Posted in: Plastic Surgery in the News | March 22, 2011 | Comments Off
I’d like to share a remarkable story from the Plastic & Reconstructive Surgery department at UCLA where I received my training. When it comes to Plastic and Reconstructive surgery, many people instantly think of cosmetic surgery – breast augmentations, rhinoplasty, lip filler, botox. Although that makes up a large part of many plastic surgeons’ practice, Plastic & Reconstructive Surgery is a broad field and includes breast reconstruction for breast cancer patients, cleft lip and palate surgery for children, facial reconstruction after trauma, chest wall reconstruction for patients with complications after cardiac surgery, as well as hand surgery to name a few. Every plastic surgeon who went through an accredited plastic surgery training program is versed in all areas of Plastic & Reconstructive Surgery.

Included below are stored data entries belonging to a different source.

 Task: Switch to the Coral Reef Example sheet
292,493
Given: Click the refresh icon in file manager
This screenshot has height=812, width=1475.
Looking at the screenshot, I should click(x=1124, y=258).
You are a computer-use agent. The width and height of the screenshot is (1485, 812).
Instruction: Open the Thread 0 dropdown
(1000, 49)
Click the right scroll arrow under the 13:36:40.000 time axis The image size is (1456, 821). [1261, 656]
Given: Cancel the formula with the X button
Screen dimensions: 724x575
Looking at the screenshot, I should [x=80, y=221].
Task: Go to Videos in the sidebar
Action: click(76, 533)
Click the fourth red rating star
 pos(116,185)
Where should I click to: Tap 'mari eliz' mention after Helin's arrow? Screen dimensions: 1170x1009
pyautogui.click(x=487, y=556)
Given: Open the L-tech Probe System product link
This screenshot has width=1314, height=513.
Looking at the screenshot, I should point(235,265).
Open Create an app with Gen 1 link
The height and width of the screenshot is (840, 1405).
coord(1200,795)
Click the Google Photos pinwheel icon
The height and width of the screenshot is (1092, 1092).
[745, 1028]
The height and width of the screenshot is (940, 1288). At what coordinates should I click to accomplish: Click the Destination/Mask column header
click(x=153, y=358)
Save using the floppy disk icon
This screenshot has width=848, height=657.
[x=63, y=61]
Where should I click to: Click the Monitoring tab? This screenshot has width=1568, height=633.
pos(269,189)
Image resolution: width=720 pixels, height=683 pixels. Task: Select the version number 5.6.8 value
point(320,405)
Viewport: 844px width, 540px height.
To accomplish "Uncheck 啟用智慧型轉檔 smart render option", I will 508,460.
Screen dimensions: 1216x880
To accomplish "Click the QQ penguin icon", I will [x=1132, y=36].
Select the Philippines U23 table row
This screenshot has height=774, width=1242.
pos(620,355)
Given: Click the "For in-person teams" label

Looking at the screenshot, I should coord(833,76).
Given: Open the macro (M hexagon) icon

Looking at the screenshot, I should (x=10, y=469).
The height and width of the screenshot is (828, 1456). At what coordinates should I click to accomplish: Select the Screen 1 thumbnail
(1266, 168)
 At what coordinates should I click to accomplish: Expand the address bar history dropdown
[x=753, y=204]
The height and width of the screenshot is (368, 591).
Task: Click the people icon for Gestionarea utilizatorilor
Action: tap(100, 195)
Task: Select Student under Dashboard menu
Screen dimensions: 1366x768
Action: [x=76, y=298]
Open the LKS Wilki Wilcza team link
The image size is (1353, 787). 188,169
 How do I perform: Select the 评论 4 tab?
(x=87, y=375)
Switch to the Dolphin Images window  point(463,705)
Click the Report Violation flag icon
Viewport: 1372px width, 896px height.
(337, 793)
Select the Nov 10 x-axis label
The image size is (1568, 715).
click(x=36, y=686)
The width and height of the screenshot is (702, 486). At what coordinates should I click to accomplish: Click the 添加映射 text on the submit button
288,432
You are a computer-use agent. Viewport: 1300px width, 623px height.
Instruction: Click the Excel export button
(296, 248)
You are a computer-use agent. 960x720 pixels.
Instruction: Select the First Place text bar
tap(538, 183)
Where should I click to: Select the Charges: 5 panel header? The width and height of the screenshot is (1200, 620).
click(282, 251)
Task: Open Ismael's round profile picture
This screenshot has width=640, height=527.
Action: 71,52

This month, a young mother who lost her right hand in a traffic accident five years ago was the first person to receive a hand transplant in California and the 13th in the U.S. She couldn’t tie her shoelaces or braid her daughter’s hair. This was performed at the UCLA hand transplant unit of the Plastic & Reconstructive Surgery Department. The goal of plastic surgery is to make patients whole again and to improve their quality of life. I’m incredibly proud to have trained at an institution that helped this young woman get her life back again.